It was weeks later as they followed a course slightly east of south that the riders no longer came across any outflung settlements of white men. Instead, they rode toward the distant, gleaming, snow-draped walls of the adobe huts that seemed to squat on the valley floor, what proved to be a settlement of farmers and sheep herders nestled among steep-sided bluffs on one side, those buttes and canyon walls taking the unwilling eye and leading it upward toward the clouds and peaks mantled in white one upon the other.

“You s’pose we’re in Mexico already?” Jonah asked.

With a shrug Two Sleep replied, “Never ride this far. Ute country. Far into Ute country. Don’t know, Jonah Hook.”

“Long as it’s been since we left Brigham Young’s City, it still don’t seem we’ve come far enough to be in Mexico. Maybe these here Mexicans live north of Mexico.”

“No matter, Jonah Hook. We still go south—still ride till the land of the traders who buy your sons.”

“Comancheros.”

“Yes, comancheros. We ride into land of the comancheros.”

They had pushed off the sangre-hued hills, colored by the blood of infinite sunsets spread prayerfully on this ancient land, wending their way down, down to that village of adobe shacks, mud-and-wattle jacales, cramped streets of solid-wheeled carretas, a village where farmers and shepherds knew little English. But unlike Brigham Young’s Mormon settlers, these brown-skinned people would in their own way try to help the stranger come among them that waning winter as Jonah learned 1868 had died and 1869 had already ushered itself in.
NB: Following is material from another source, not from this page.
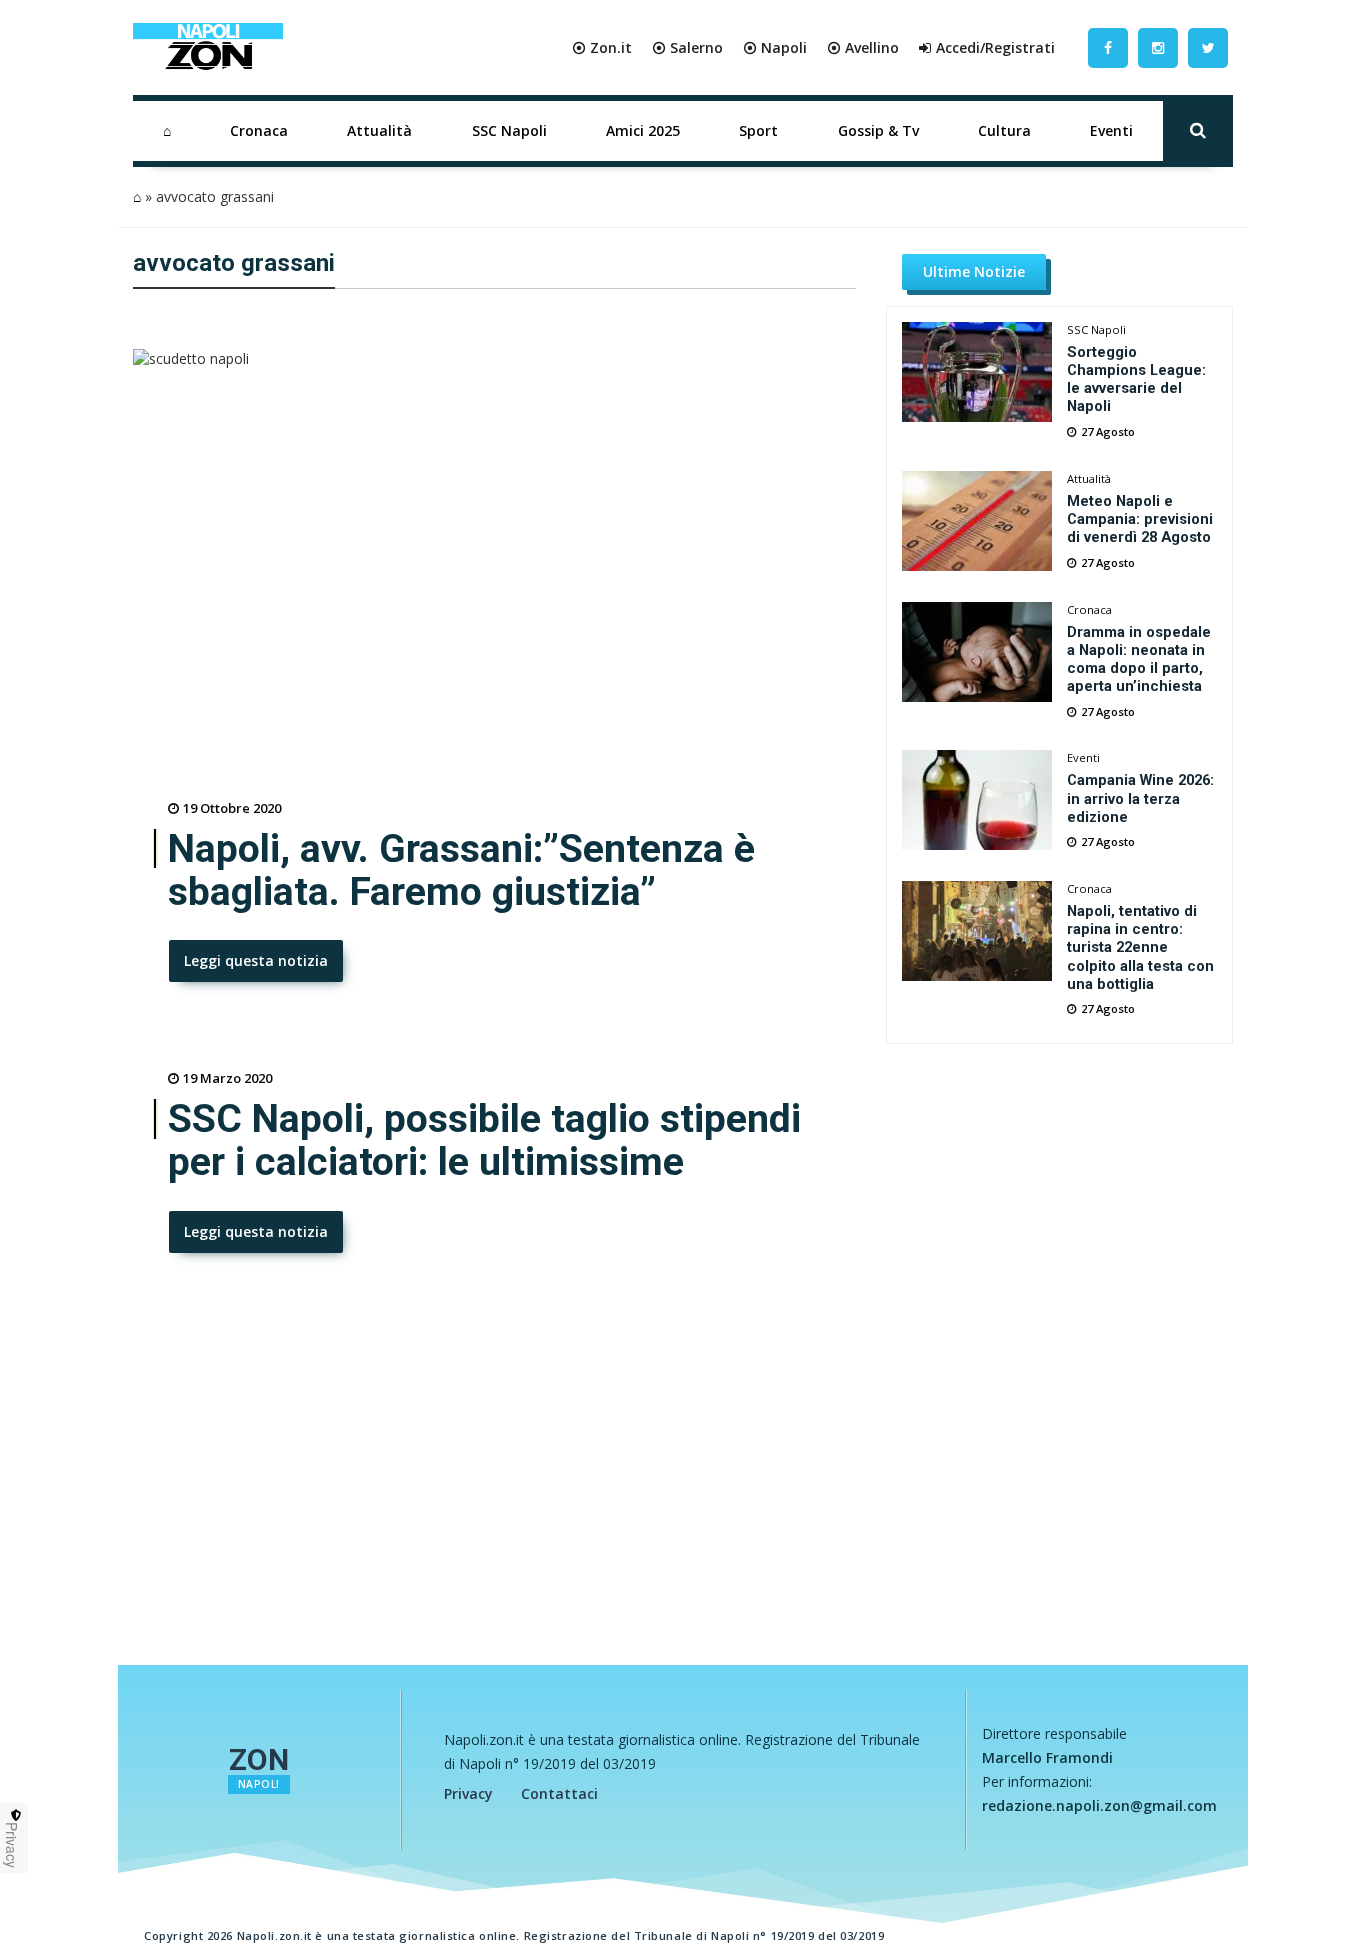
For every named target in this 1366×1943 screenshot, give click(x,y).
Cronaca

There would be days and weeks, months and seasons to come learning more and more of the language as he and Two Sleep pushed on east of south, struggling over mountains and crossing valley floors, only to recross and return time and again to familiar villages and ranchos when a fickle clue or rumor ran itself out like the trickle of water in this arid land. As the miles became years, Jonah knew more of the right words to use, better to pose his questions while the seasons turned and the winds cleansed the land with each unfathomable tilt of the earth away from the sun.

As they had realized that first winter afternoon riding into that first village where nothing but Spanish was spoken, the two strangers come from the land of the north had long known the one word that was sure to get a map drawn with a stick in the dirt, perhaps scratched on a table or stone hearth with a chunk of charcoal—or only as simple a gesture as a nod and a pointing of the arm with the name of a new village to try.

That lone, powerful word never changed across the last four winters as Jonah Hook asked his one question—his first and last question in this distant, sunny land.

“Comancheros?”

25

Winter 1872-1873

HE HATED THE taste of tequila.

Like someone had boiled down a winter-old pair of longhandles in a copper kettle as they distilled the cactus juice. It turned his stomach just hitting his tongue. Not like the corn whiskey a man got back home in Virginia, even Missouri. Corn whiskey betrayed its punch and potency behind a taste more genteel on the tongue. Like a proper southern gentleman who could shake your hand with civility or kick you in the head like a mule.

But not this tequila. It was a drink as crude as the people who brewed it behind every poor mud-and-wattle jacal huddled beneath the never-changing sky like trail droppings from the passing of the sun itself. Some varieties proved to be more bitter than others, but the best of them no better than sour. He hated having nothing else to drink—warm, milky water, or this goddamned tequila.

But that never stopped Jonah from pouring more of the saddle varnish from the garrafas, the pitchers of fired clay. Never stopped him from bringing the glazed cups to his lips at every stop, every village and cantina, every brothel or barn. More times than he cared to remember, Jonah and Two Sleep had spent nights in any sort of dosshouse where they might lie with the whores for the cost of a few centavos. When there were no beds to be had, no matter the price, sleeping with their animals among the fragrant hay of barns and liveries at no cost at all had done nicely.